-- ABOUT THIS TASK --
Make an exact copy of all the data, pictures excluded.

Stored records
-=-=-

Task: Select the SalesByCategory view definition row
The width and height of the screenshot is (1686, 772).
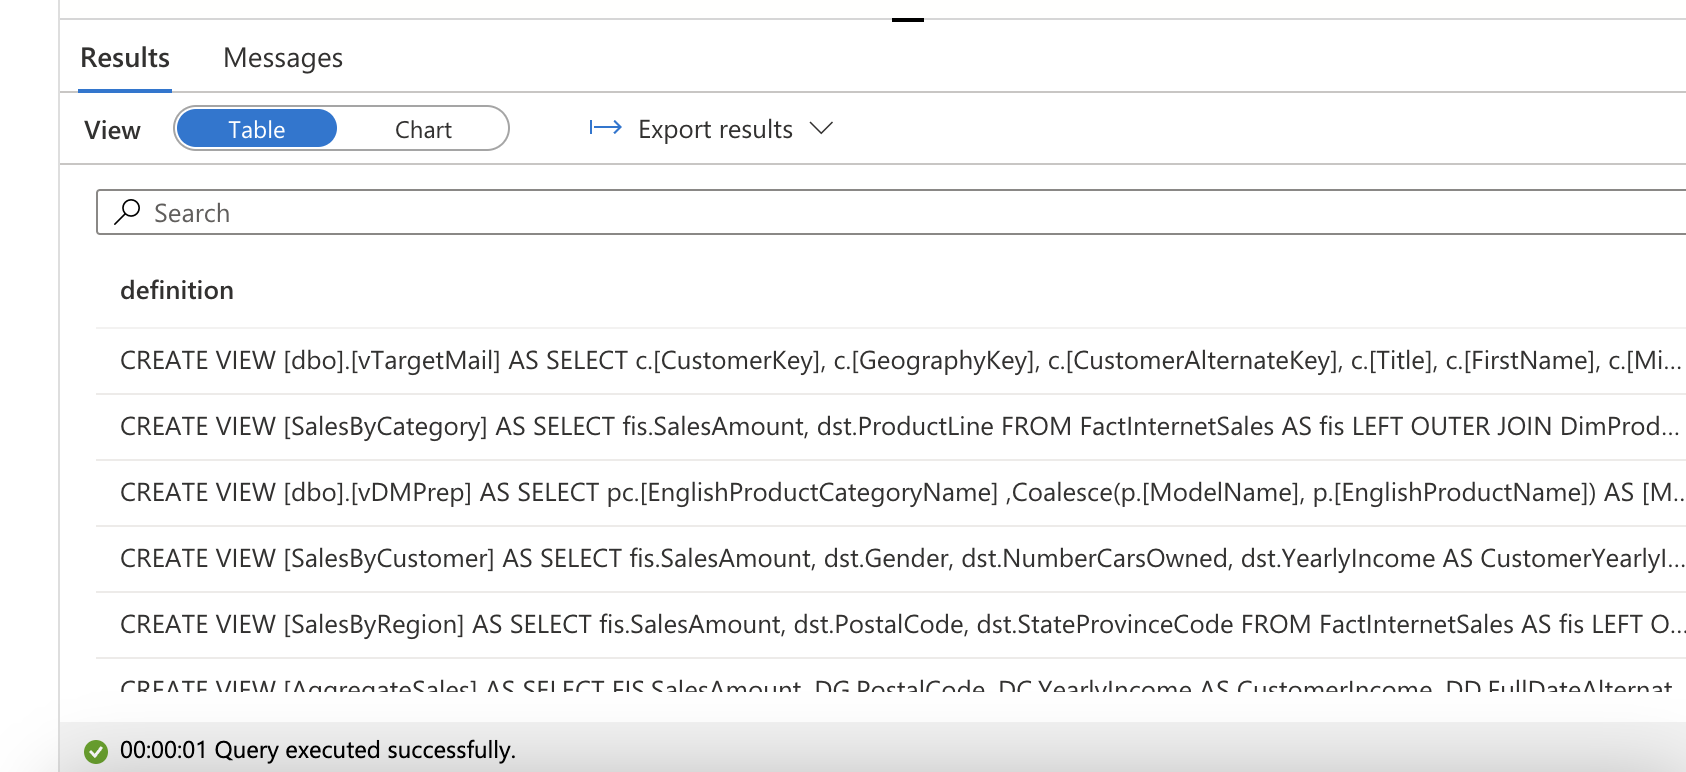Action: (x=900, y=427)
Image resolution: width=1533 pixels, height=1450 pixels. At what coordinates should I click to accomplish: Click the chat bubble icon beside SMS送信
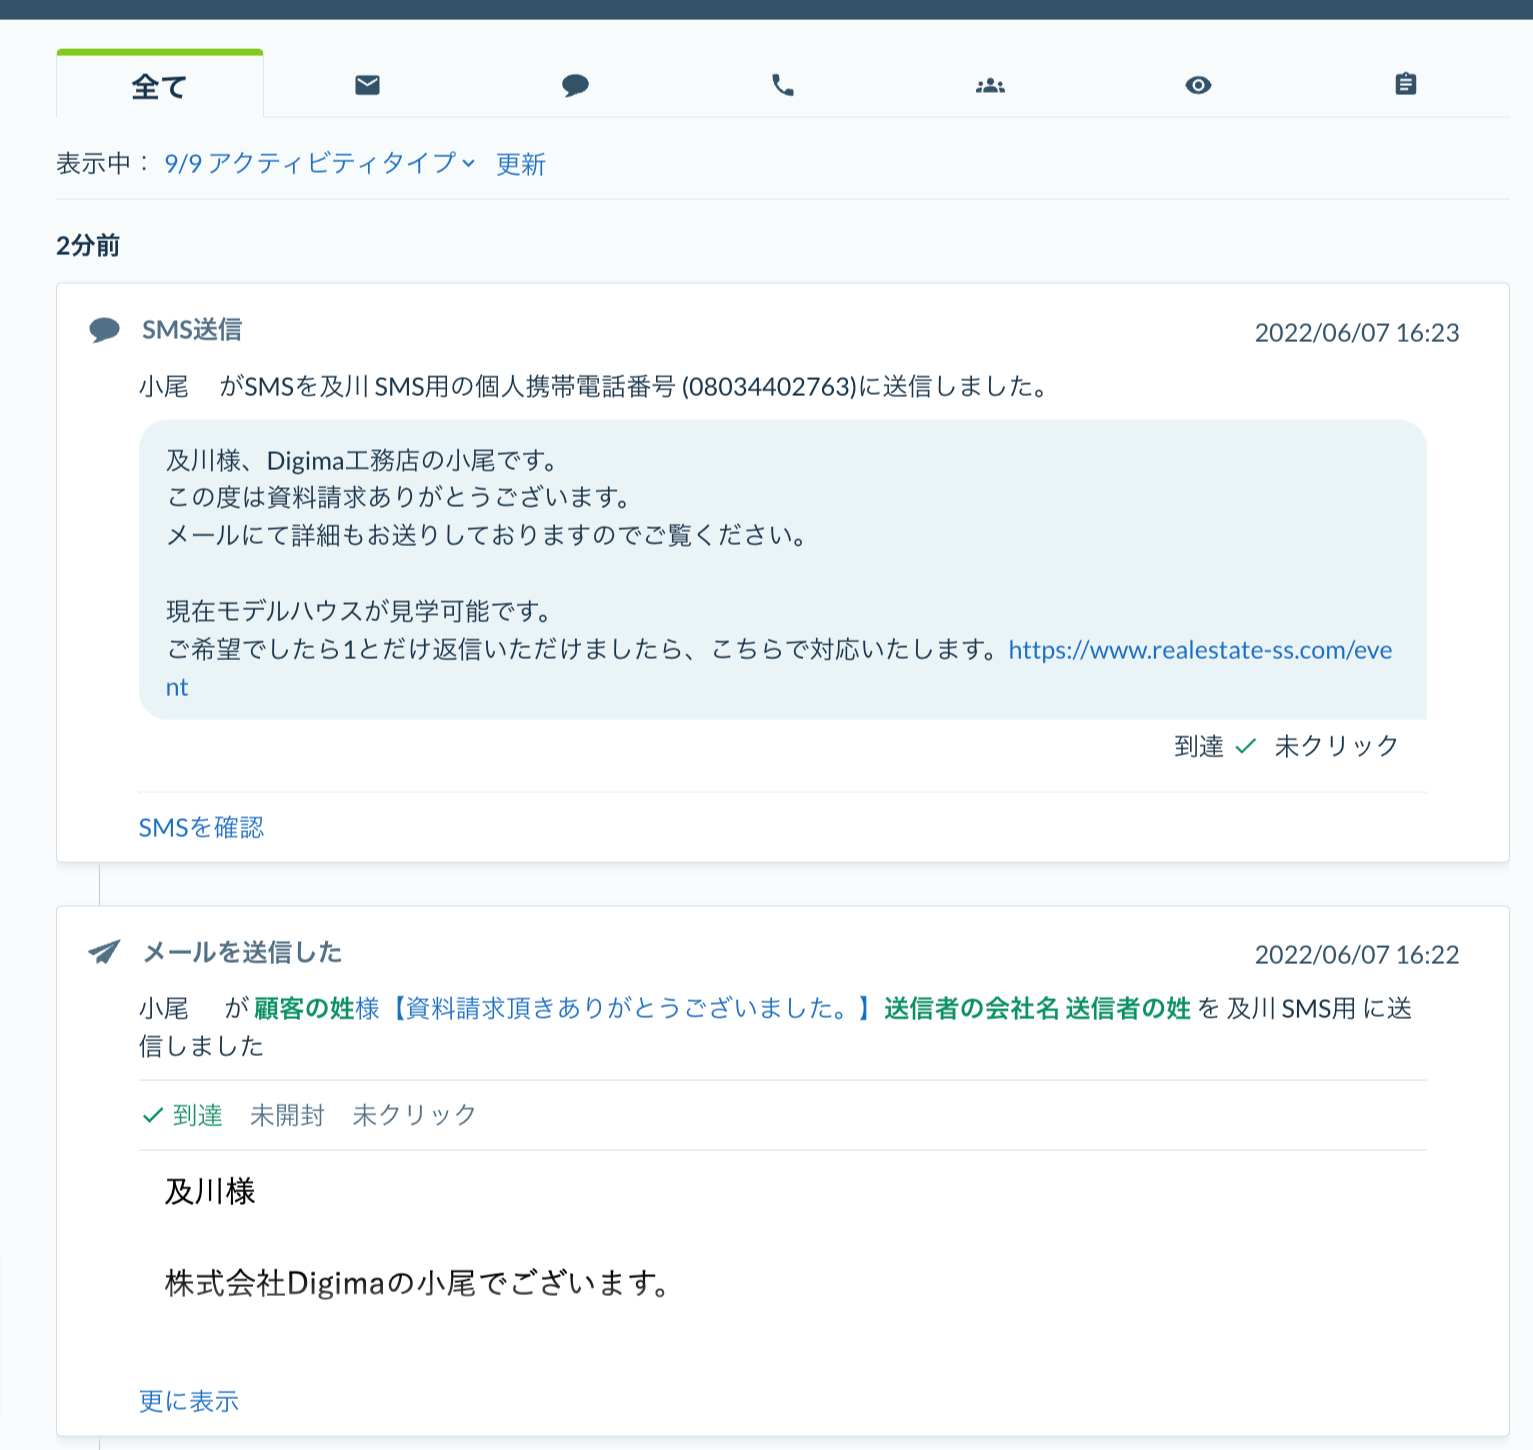pos(104,329)
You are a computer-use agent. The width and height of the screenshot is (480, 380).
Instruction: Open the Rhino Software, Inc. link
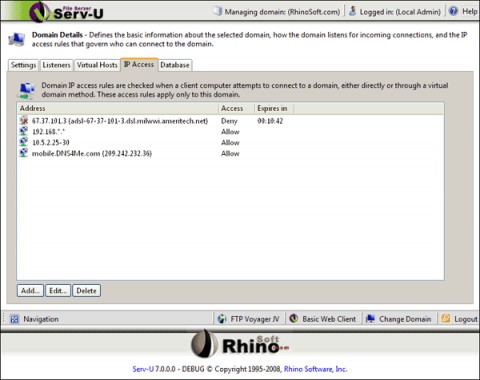pyautogui.click(x=315, y=369)
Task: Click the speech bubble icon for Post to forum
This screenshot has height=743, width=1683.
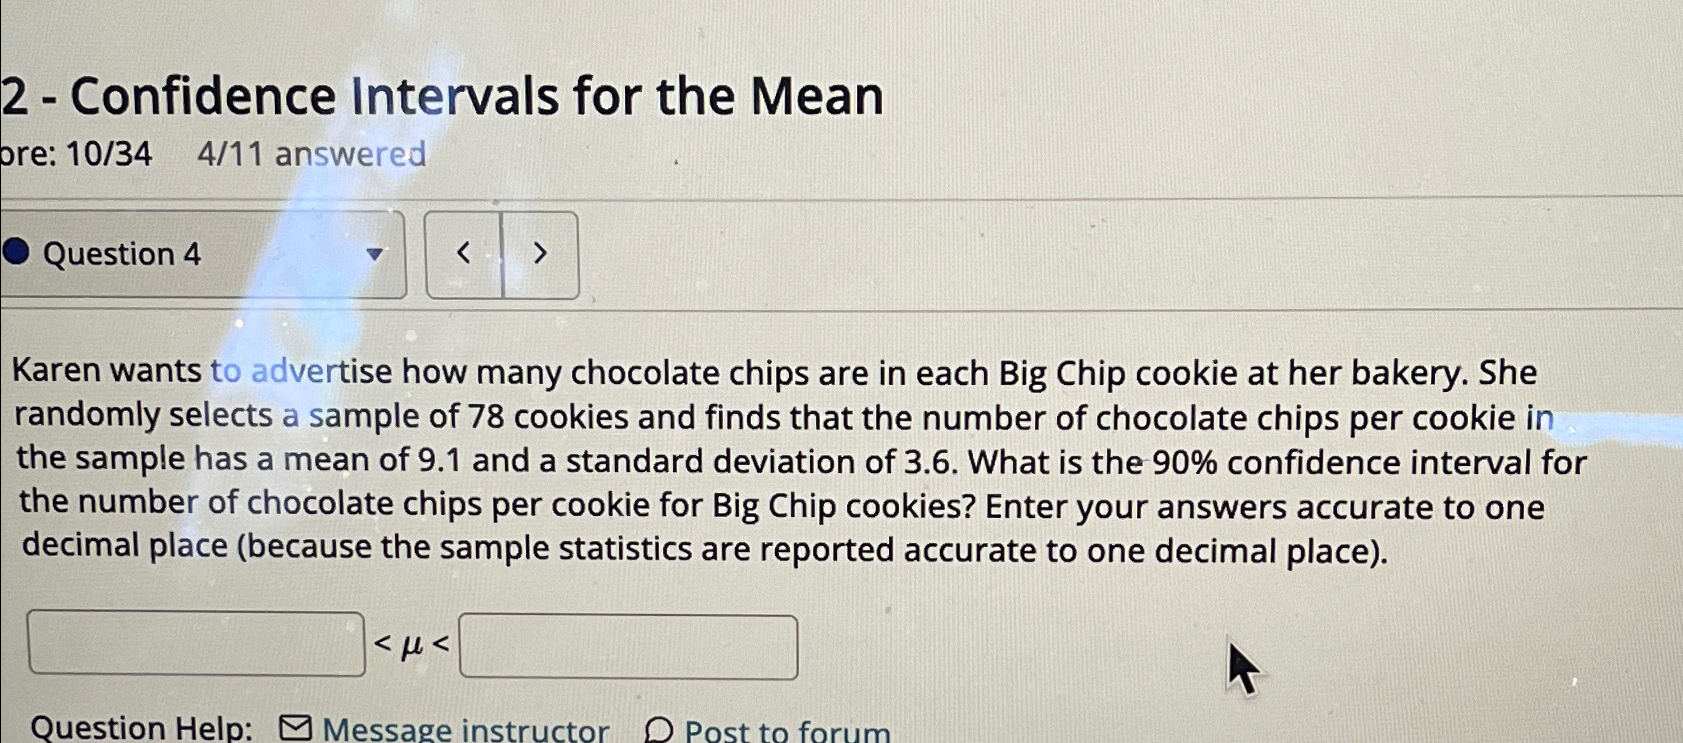Action: (659, 731)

-=-=-

-- SOLUTION TO THIS PROBLEM --
Task: Select the SalesByCategory view definition row
The width and height of the screenshot is (1686, 772).
Action: (x=900, y=427)
Image resolution: width=1533 pixels, height=1450 pixels. At what coordinates should I click to accomplish: Click the chat bubble icon beside SMS送信
pos(104,329)
You are a computer-use agent. The width and height of the screenshot is (480, 380).
Instruction: Open the Rhino Software, Inc. link
pyautogui.click(x=315, y=369)
Task: Click the speech bubble icon for Post to forum
This screenshot has height=743, width=1683.
Action: (659, 731)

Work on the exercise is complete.